Task prompt: If a line in the data below contains "will", copy it.

[Stored items]
########
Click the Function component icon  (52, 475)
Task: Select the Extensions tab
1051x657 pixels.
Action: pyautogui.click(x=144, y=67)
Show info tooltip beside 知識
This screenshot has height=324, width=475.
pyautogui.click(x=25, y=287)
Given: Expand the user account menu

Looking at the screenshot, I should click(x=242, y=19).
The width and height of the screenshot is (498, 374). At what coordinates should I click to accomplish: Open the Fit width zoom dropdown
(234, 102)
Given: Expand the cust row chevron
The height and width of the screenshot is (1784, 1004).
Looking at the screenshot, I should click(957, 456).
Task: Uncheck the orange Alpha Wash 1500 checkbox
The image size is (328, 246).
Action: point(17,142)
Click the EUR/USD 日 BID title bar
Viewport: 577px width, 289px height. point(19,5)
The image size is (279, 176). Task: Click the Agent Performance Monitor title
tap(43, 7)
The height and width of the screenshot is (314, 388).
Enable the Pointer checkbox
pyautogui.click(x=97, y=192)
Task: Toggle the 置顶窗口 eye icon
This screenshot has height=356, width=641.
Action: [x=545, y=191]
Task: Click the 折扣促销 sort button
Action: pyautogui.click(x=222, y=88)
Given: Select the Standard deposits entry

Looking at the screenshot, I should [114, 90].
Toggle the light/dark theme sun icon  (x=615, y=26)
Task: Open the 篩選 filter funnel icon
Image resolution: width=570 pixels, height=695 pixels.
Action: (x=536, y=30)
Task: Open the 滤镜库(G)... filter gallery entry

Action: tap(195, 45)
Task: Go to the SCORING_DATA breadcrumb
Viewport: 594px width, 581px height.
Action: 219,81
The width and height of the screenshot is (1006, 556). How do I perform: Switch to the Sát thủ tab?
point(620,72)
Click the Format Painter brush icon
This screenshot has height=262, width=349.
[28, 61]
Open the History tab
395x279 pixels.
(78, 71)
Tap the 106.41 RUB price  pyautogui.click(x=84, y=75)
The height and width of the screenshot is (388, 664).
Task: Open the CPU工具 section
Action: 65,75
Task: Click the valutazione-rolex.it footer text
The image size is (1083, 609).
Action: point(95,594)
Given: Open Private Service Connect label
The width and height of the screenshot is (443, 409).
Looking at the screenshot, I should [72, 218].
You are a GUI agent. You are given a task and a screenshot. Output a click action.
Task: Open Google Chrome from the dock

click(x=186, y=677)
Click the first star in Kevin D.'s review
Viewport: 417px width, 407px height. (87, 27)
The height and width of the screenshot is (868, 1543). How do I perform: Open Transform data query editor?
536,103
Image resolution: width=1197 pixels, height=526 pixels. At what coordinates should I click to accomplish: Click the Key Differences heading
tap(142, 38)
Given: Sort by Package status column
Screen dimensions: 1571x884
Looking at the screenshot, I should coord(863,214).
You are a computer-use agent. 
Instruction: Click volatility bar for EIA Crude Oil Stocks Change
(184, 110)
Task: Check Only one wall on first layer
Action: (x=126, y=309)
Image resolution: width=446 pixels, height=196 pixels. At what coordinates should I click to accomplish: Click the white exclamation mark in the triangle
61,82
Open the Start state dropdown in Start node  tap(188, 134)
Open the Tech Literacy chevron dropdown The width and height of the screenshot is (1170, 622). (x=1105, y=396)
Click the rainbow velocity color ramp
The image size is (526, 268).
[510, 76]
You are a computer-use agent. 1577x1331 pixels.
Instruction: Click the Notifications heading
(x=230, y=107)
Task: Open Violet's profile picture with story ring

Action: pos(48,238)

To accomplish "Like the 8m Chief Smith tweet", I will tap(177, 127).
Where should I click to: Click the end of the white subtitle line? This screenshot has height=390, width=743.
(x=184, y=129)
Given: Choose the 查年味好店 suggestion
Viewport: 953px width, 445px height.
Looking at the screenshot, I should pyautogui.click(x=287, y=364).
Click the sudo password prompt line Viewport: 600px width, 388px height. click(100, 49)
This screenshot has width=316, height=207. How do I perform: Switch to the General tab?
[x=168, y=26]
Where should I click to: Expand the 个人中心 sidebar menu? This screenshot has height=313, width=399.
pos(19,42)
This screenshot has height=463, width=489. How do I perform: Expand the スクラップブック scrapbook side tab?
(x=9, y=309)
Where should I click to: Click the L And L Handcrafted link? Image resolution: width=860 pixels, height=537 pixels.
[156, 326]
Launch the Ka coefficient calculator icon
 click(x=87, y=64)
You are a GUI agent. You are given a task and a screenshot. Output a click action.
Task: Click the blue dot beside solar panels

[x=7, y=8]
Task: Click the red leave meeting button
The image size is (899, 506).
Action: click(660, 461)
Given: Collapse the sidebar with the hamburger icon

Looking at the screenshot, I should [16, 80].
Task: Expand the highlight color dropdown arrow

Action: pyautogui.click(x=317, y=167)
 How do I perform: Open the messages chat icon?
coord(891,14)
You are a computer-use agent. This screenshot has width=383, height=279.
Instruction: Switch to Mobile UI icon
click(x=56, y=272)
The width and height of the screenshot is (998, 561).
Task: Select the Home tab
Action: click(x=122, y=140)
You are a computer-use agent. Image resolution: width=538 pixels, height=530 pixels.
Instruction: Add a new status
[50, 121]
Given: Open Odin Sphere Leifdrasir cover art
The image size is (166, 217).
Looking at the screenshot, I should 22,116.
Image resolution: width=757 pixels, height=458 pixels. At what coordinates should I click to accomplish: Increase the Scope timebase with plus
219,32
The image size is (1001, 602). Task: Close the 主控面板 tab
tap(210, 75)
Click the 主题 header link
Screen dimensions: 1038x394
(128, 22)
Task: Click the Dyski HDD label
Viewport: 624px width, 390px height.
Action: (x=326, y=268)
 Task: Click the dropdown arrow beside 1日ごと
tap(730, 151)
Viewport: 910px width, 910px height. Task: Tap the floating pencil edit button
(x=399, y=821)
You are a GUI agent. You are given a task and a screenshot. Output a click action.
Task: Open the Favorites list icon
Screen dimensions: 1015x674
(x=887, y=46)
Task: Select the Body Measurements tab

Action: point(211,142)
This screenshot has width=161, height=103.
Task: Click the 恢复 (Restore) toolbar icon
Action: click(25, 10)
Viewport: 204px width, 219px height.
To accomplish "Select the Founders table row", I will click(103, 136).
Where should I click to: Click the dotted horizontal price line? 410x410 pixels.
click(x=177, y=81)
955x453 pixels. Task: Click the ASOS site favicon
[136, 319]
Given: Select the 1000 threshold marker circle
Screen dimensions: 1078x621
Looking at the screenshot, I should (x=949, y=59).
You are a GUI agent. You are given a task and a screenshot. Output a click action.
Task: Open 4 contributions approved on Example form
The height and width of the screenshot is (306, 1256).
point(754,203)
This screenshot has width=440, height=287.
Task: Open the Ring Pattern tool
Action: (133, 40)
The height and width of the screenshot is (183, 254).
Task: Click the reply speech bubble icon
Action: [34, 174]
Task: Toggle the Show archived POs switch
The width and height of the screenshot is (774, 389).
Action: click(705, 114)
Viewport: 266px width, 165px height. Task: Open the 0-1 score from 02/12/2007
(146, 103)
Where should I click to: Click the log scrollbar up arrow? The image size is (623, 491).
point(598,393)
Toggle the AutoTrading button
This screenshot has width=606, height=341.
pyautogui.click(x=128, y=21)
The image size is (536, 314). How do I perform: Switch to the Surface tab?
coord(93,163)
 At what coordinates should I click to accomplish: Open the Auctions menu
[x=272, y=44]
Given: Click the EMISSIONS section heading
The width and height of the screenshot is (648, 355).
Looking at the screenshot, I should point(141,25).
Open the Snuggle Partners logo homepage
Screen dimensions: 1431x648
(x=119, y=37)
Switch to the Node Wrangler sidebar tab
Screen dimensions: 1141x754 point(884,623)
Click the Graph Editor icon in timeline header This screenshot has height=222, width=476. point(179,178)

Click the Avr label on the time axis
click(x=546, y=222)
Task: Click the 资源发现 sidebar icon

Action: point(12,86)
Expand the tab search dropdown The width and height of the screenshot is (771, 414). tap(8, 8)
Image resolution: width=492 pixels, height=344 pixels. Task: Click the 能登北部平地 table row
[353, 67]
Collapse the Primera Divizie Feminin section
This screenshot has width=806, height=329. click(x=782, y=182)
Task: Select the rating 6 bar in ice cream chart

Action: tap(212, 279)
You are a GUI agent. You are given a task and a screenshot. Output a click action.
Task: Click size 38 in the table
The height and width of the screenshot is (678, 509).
########
Response to the task:
To accomplish "Like the 8m Chief Smith tweet", I will tap(177, 127).
To accomplish "Select the Founders table row", I will click(103, 136).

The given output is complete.